In 1990, Jiang was appointed Deputy Secretary of the Anning District in Lanzhou. By 1994, he was appointed deputy director of the Gansu provincial Organization Department, and by 1995, was appointed Director. In 2003, he would be moved to the Linxia Hui Autonomous Prefecture, and would serve as Chairman of its National People’s Congress Standing Committee.
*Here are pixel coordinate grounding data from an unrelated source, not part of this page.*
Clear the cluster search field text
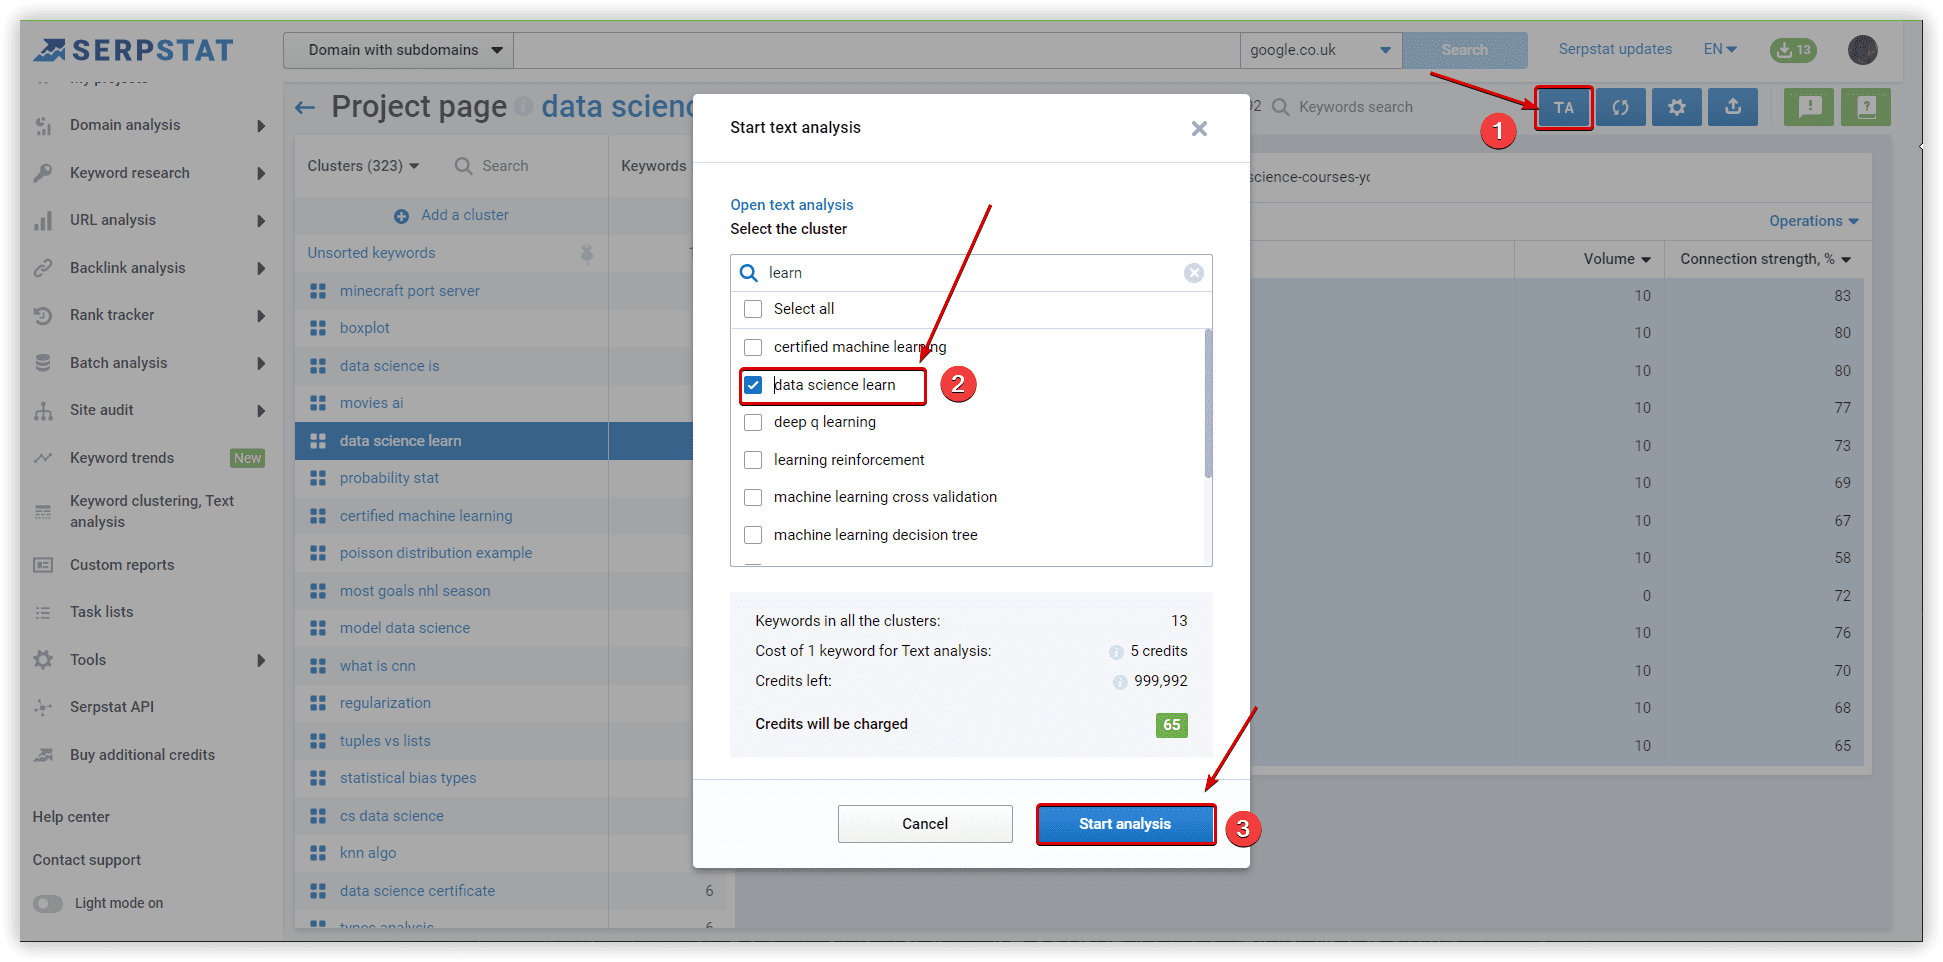pos(1193,273)
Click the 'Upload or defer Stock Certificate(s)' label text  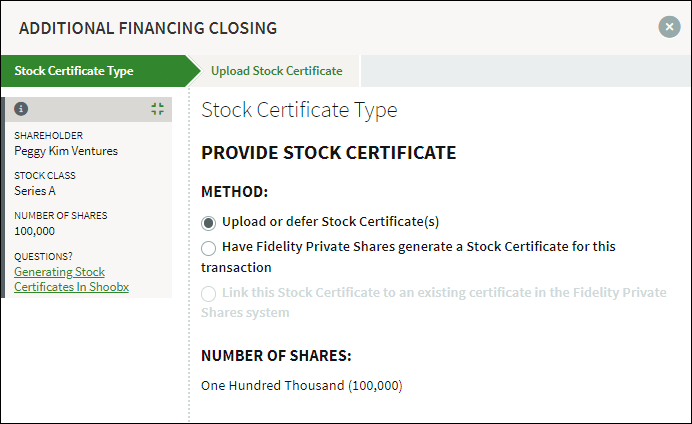pyautogui.click(x=331, y=221)
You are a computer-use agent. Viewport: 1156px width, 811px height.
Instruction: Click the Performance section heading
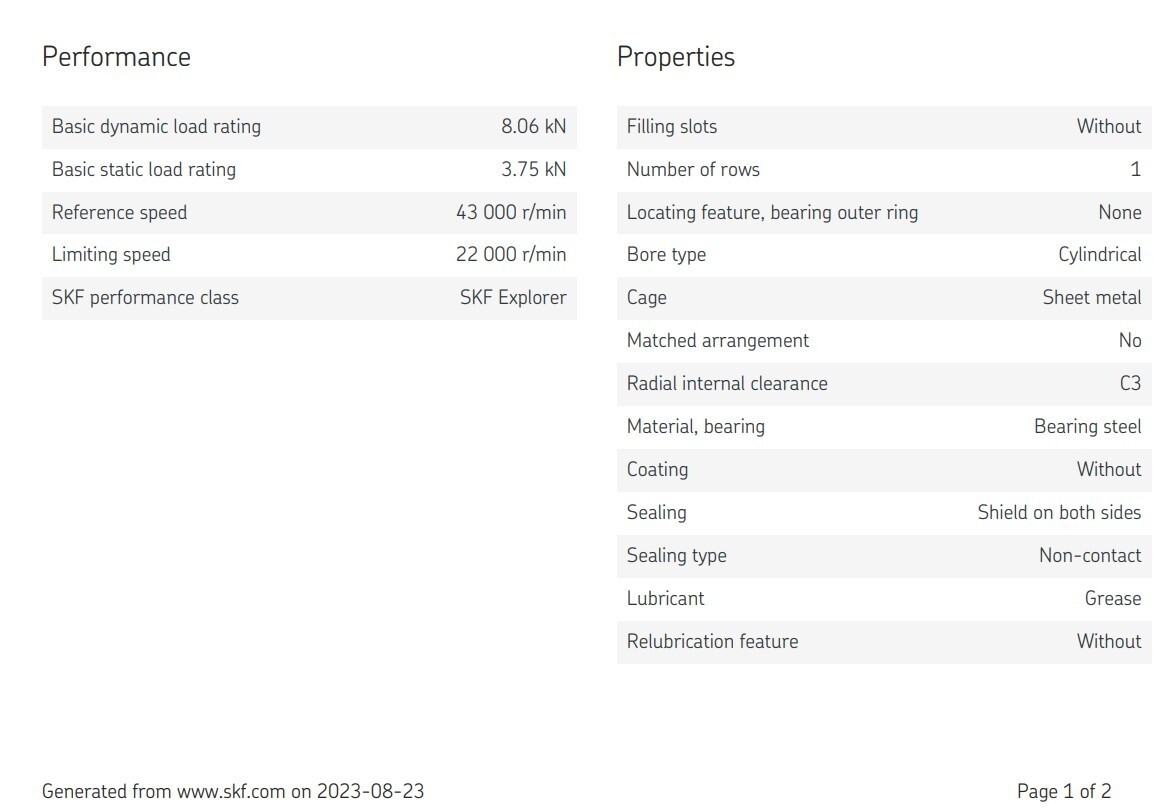(116, 57)
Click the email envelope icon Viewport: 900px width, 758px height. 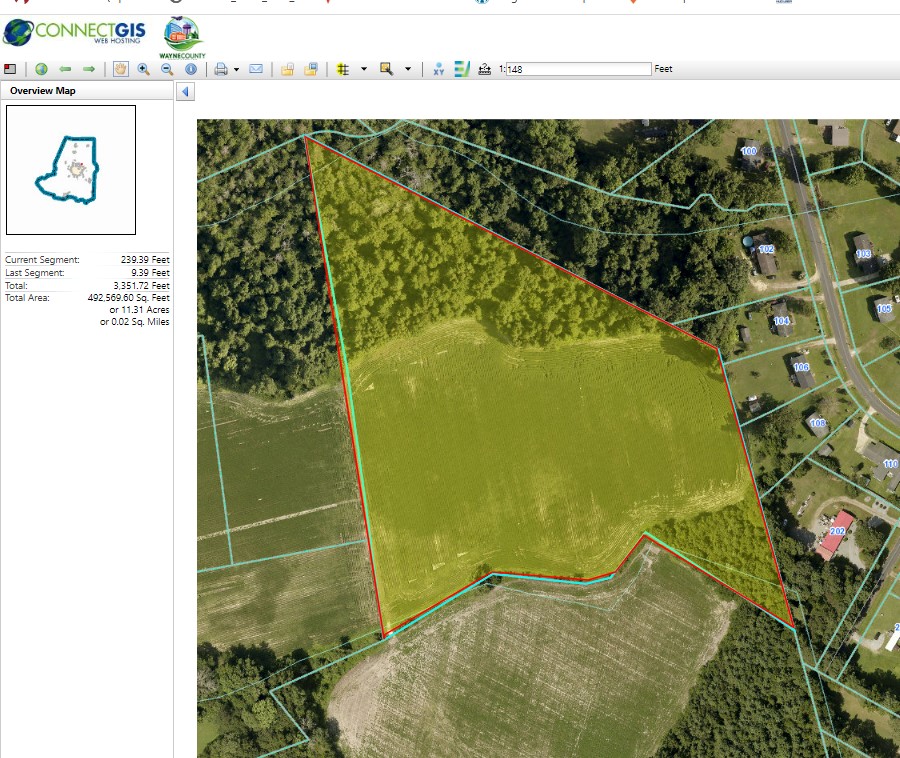pos(256,69)
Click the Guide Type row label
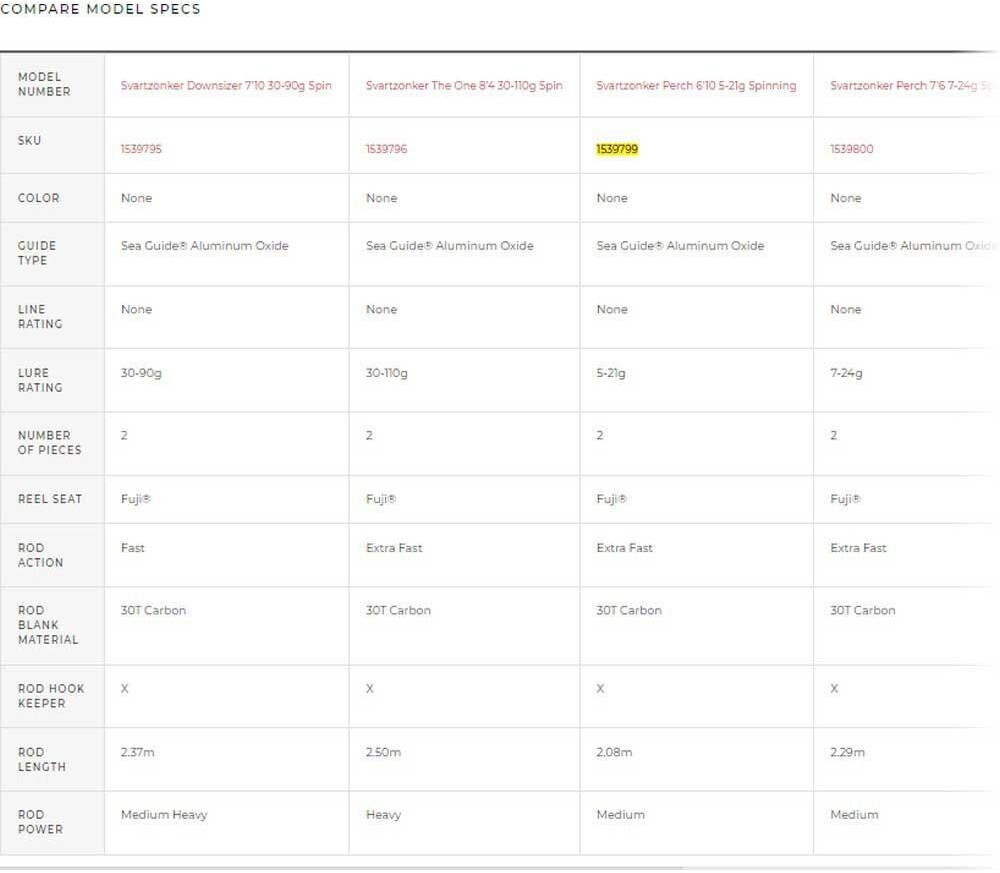The width and height of the screenshot is (1000, 873). point(37,253)
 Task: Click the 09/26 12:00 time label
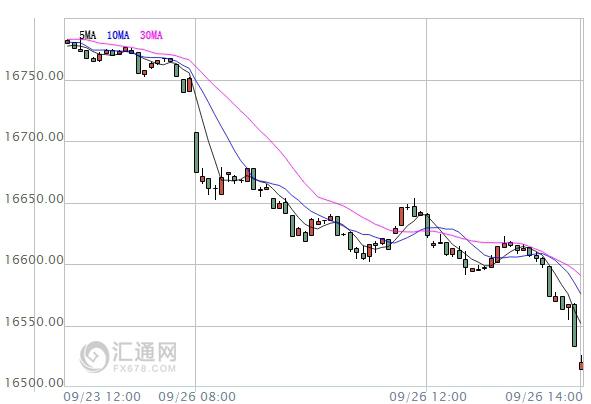428,396
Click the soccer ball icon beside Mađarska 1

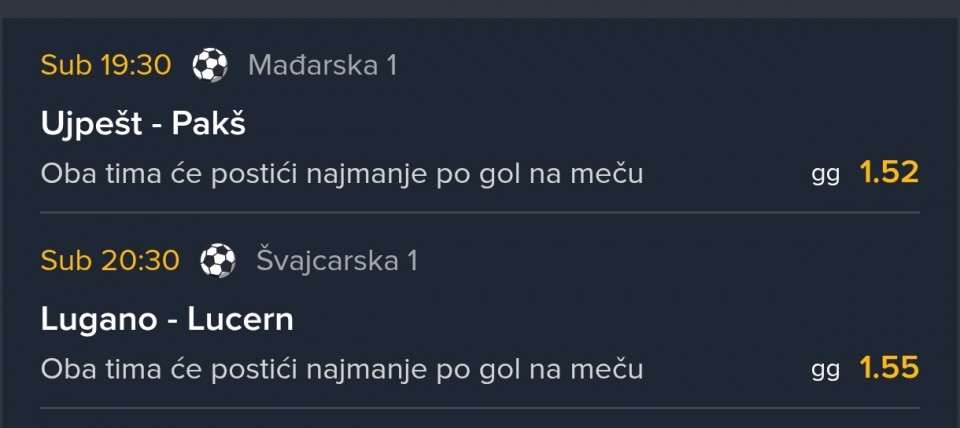(210, 65)
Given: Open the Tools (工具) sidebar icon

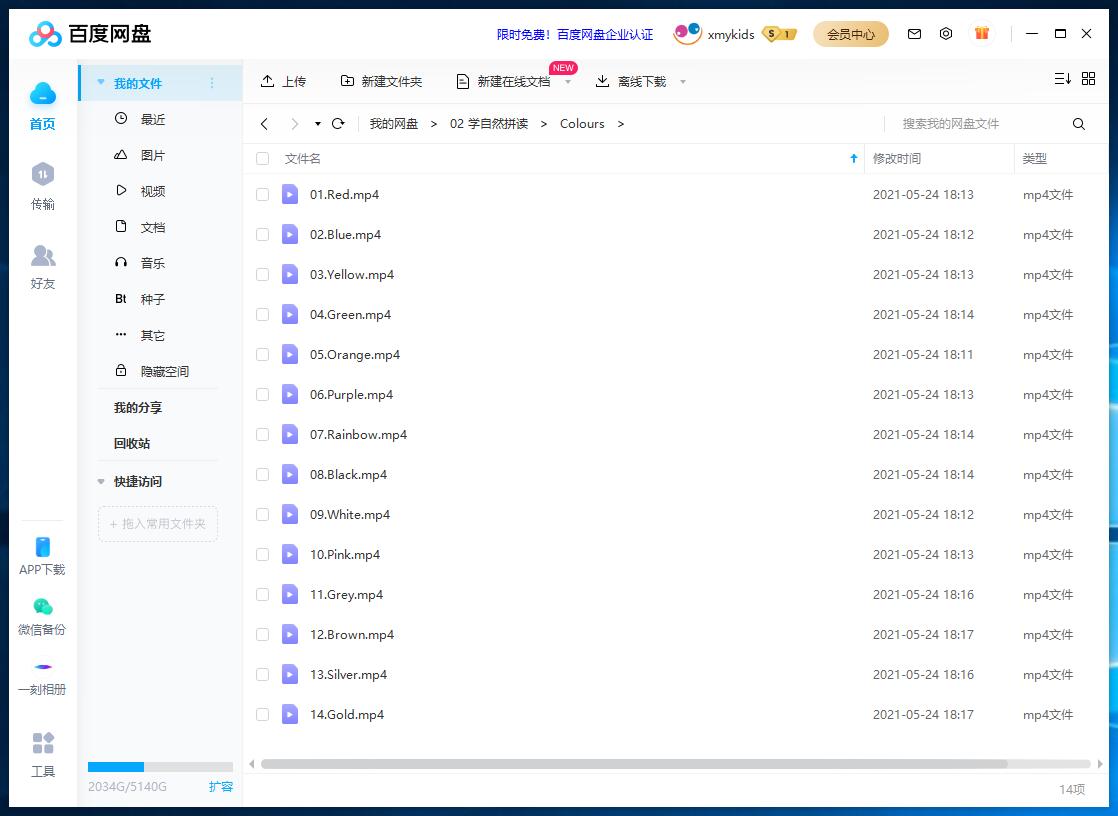Looking at the screenshot, I should (x=42, y=754).
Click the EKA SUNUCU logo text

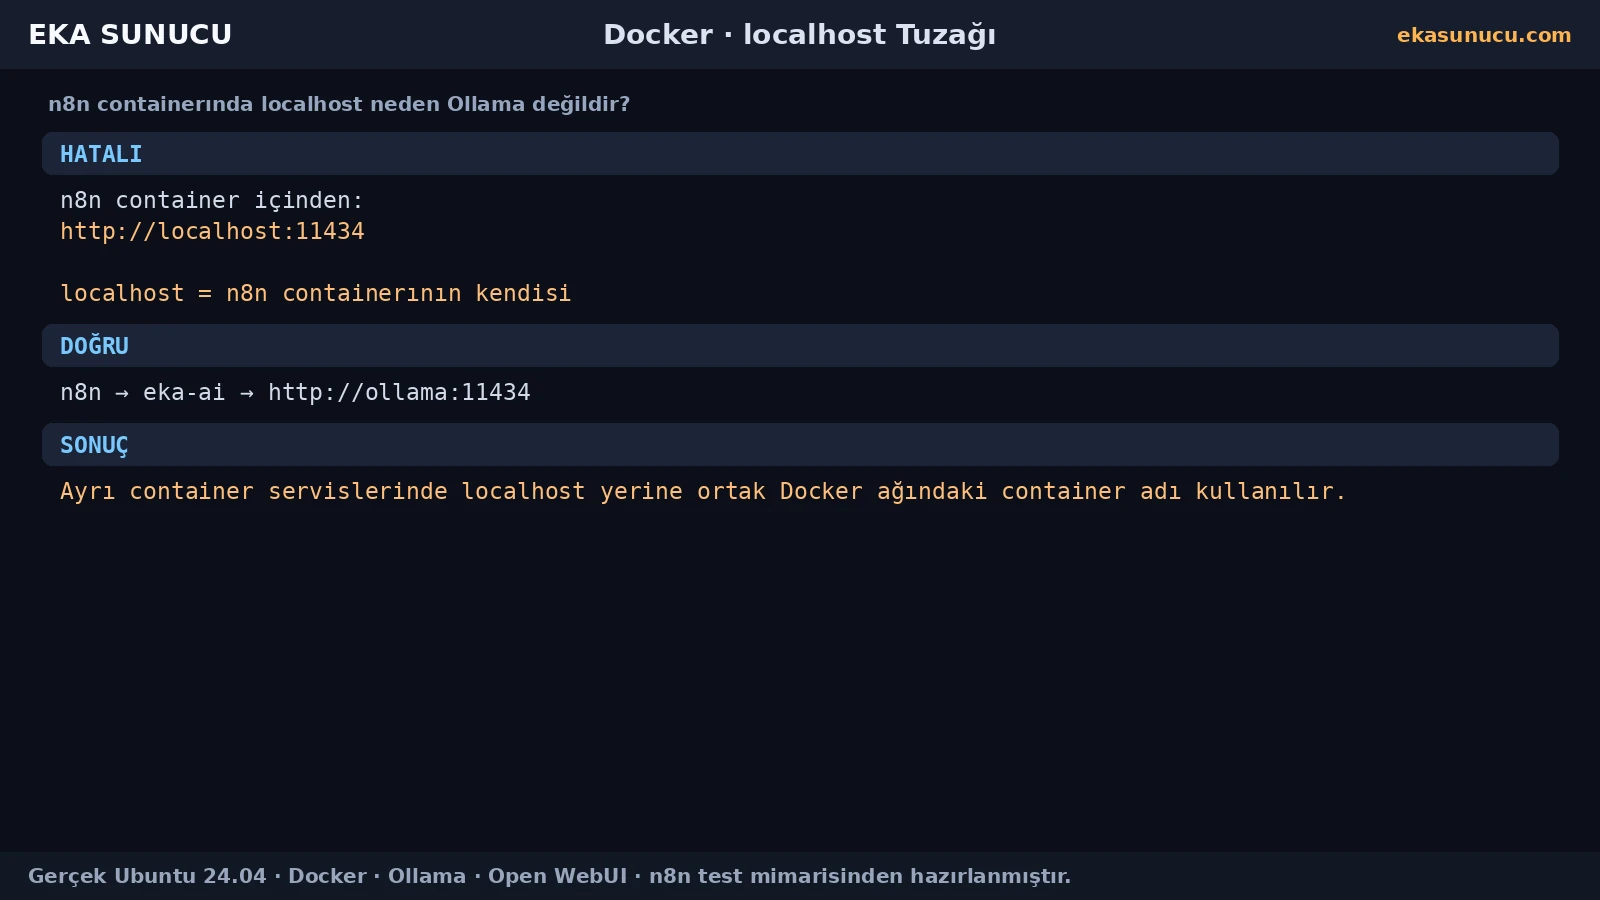(x=130, y=34)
In 2007, he was appointed Communist Party Secretary of the Linxia Hui Autonomous Prefecture, a post he would hold until 2011.

In 2011, he was transferred to Fujian, where he would serve in its provincial organization department until 2015. In November 2015, he was made a deputy head of the Central Party Organization Department, and by November 2017, was its Executive Deputy Head, with full ministerial rank.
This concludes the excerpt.